Pretty rigidly packed week, with A Foggy Tale on Friday, the Korean movies on Saturday, a Red Sox game on Tuesday, and IFFBoston after that. Maybe Panda Plan 2, Mile End Kicks, and The Christophers wind up in there, which doesn't leave much room for anything else. Follow along on my Letterboxd page!

Friday, April 10, 2026

Next Week in Tickets: Films playing Boston 10 April 2026 - 16 April 2026

Okay, I was going to link how much I liked ChaO at Fantasia last year and how annoying it was to see a trailer on Wednesday but not have it open here today, but my Letterboxd entry seems to have disappeared since this morning! I suppose it's possible I've deleted it since yesterday, but weird, and downloading my data suggests it wasn't there at all!

Sadly, you've got to head out to Methuen to see the movie (not even Danvers!), so onto what's playing within reach of the T.

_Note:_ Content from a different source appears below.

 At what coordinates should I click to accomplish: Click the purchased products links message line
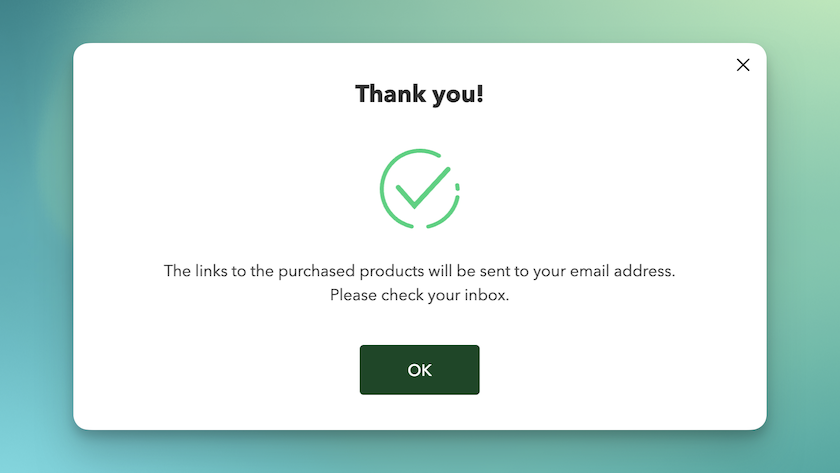(x=419, y=271)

  • The biggest release this week is an actual romantic comedy, with You, Me & Tuscany featuring Halle Bailey taking advantage of a villa in Italy that a friend told her was empty, only to be mistaken for his fiancée and subsequently falling for his hunky cousin Regé-Jean Page. It plays Fresh Pond, Boston Common, Causeway Street, the Seaport, Assembly Row, Arsenal Yards, and Chestnut Hill.

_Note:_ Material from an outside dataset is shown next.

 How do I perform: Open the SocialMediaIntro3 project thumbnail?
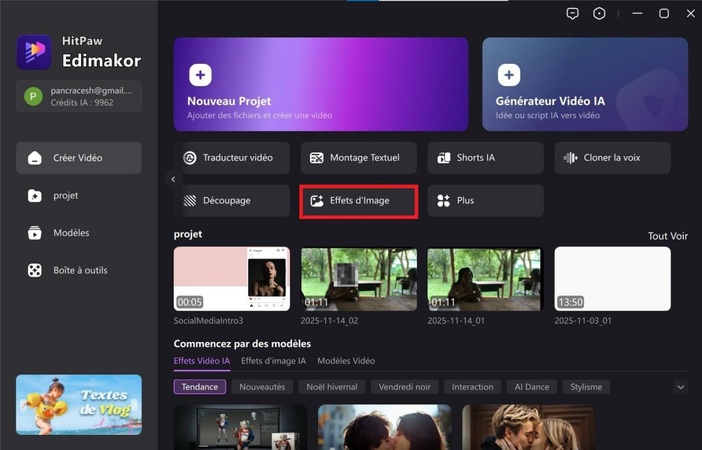pyautogui.click(x=232, y=279)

    Australian MMA movie Beast has co-writer Russell Crowe in a supporting role as main fighter Daniel MacPherson's trainer, with action specialist Bren Foster as the opponent and also handling fight choreography. It's at Boston Common, Causeway Street, South Bay, and Assembly Row.

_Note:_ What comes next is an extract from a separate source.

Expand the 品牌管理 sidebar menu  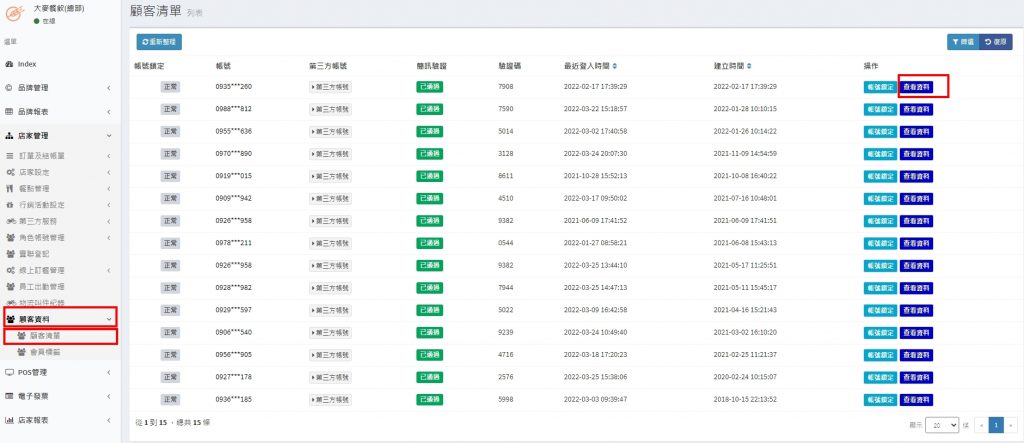coord(60,88)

    The new Faces of Death is apparently a meta-movie, with Barbie Ferreira as a website moderator coming across recreations of scenes from the infamous original. It's at Fresh Pond, Boston Common, Causeway Street, the Seaport, South Bay, and Assembly Row. Hunting Matthew Nichols stars Miranda MacDougall as a filmmaker following the trail of the brother who vanished twenty years earlier, found-footage style; it's at Fresh Pond, Boston Common, and Arsenal Yards.

    Another horror-adjacent movie, Newborn, stars David Oyelowo as a recently-paroled prisoner having difficulty adjusting to the outside world, is released as an AMC exclusive at Boston Common, Causeway Street, South Bay, and Assembly Row. Writer/director Nate Parker was expected to be a big thing ten years ago before a rape accusation resurfaced.

    Historical drama Palestine '36, the eponymous region's Oscar submission, mostly plays matinees at Boston Common.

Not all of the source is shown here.